Moor Park takes its name from Moor Park, a country house which was originally built in 1678-9 for James, Duke of Monmouth, and was reconstructed in the Palladian style circa 1720 by Giacomo Leoni. It is built on what used to be an area of Ruislip Moor, which is where the name Moor Park originates. The house and grounds are now occupied by Moor Park Golf Club.

Moor Park Golf Club has two championship golf courses designed by Harry Colt.

Moor Park was located in the ancient parish of Rickmansworth, Hertfordshire, on the boundary with the parish of Ruislip, Middlesex. It is now in the civil parish of Batchworth, since 1 April 2017.

==Geography==
The area borders Northwood in Greater London to the south. The estate is around 6 sqmi in size, with gated, private roads; extending from Ruislip Woods through to Northwood, and finishing at Merchant Taylors' School. The majority of the area lies in the Northwood post town and the distinguished HA6 postcode district. The surrounding neighbourhood consists mostly of elegant upscale houses, many boasting original 1930s features.

The Moor Park Conservation Area was designated on 18 May 1995, to preserve the tree-lined, wide avenues with period properties and open frontage gardens. Notable characteristics include lush grass verges, shingle paths and original cast iron Victorian-influenced lamp posts. Moor Park is surrounded on three sides by countryside which is designated Green Belt and adjoining, but outside, the conservation area, are the old Roman remains around Bathend Clump.

Moor Park is home to a diverse community with a large Christian and Hindu presence.
Residents include many notable millionaire business owners, city executives, medical professionals and philanthropists.

== Transport ==
The estate is serviced by Moor Park tube station, which is the only TFL station to sit inside a gated private estate, and provides easy access into London via the Metropolitan line.

There are no bus routes that serve the estate, therefore any connections from the tube station must be made on foot or by car.

Input data —
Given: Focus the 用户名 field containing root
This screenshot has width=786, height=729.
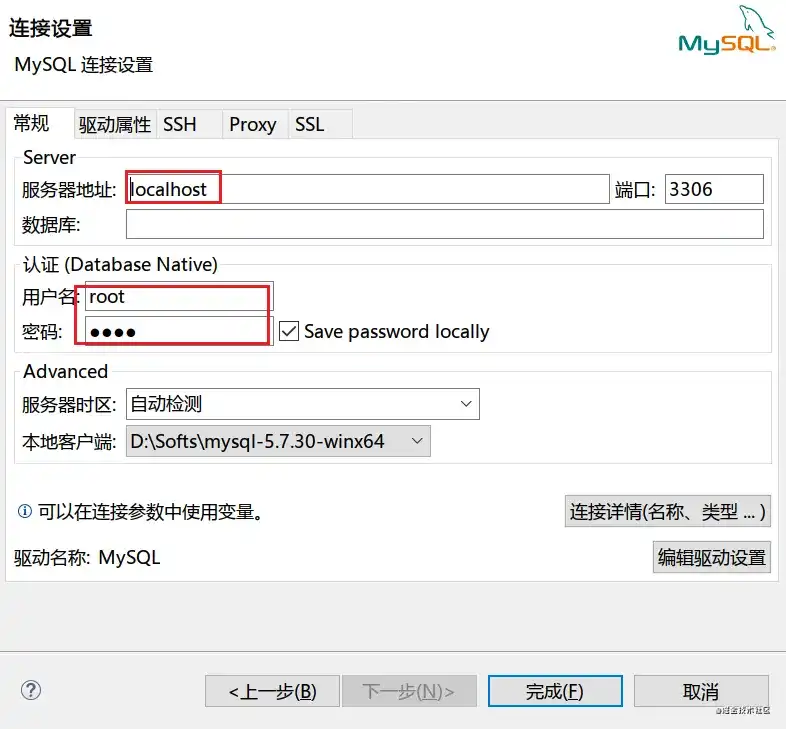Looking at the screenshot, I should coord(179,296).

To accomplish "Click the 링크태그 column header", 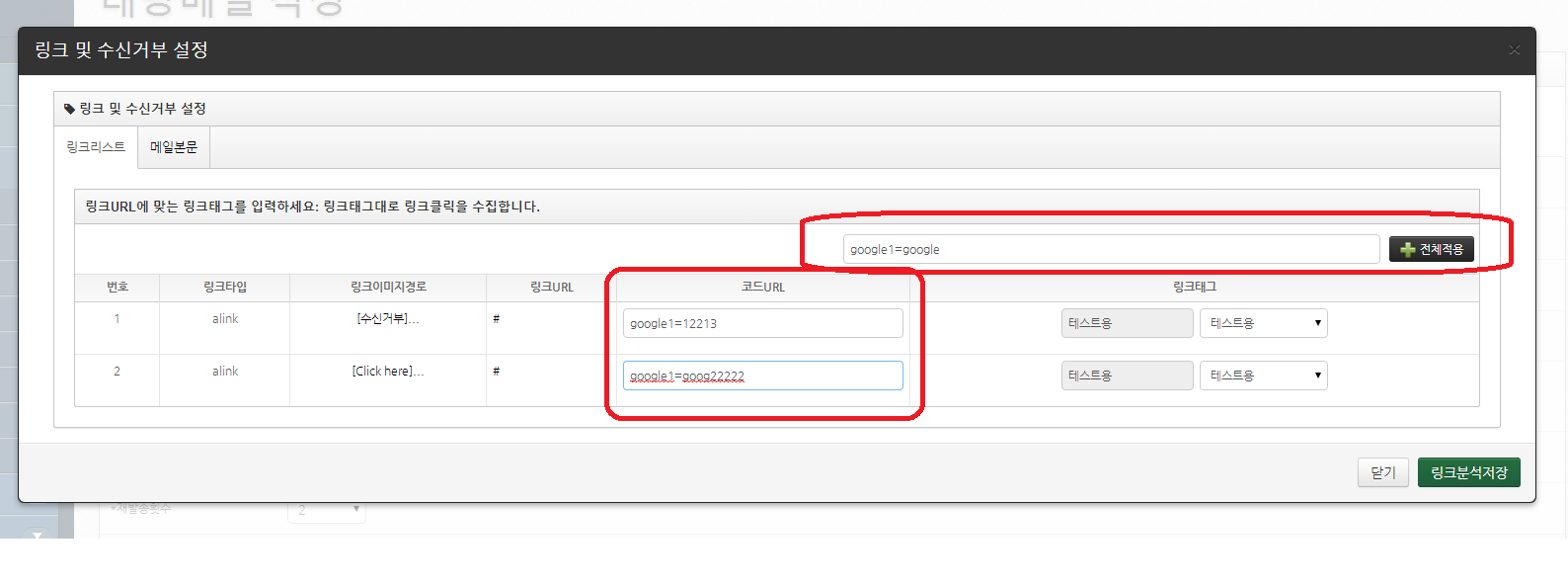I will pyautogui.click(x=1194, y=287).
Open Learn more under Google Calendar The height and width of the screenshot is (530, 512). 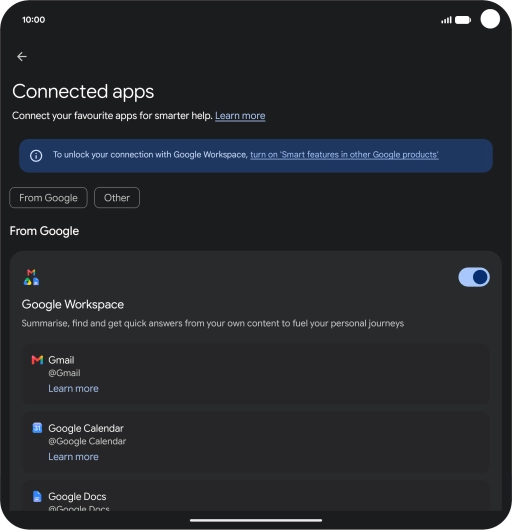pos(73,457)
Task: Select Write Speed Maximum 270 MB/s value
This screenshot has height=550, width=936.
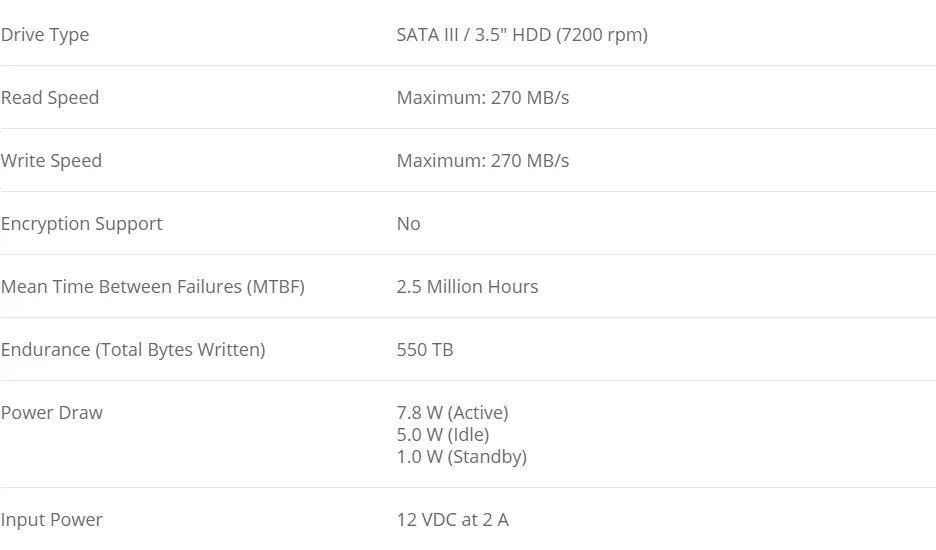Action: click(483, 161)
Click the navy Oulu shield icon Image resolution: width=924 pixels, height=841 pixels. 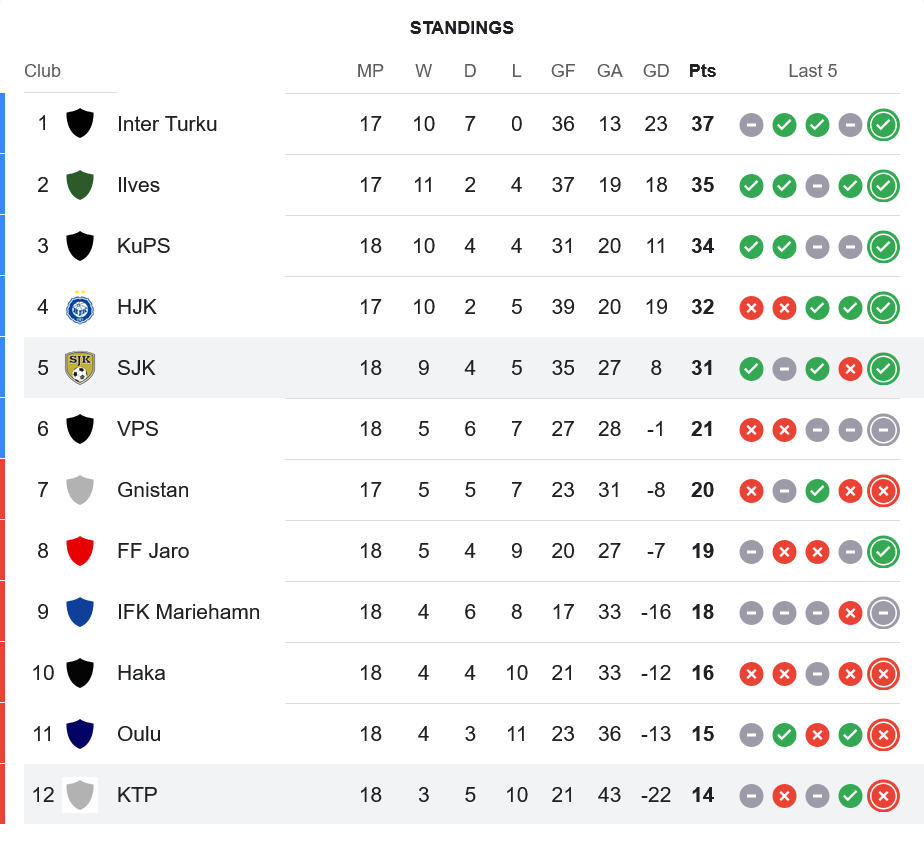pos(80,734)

Your task —
Write out the stretch of the Moor Park text above from "Moor Park was" through "1 April 2017.", word for word.

Finished exercise —
Moor Park was located in the ancient parish of Rickmansworth, Hertfordshire, on the boundary with the parish of Ruislip, Middlesex. It is now in the civil parish of Batchworth, since 1 April 2017.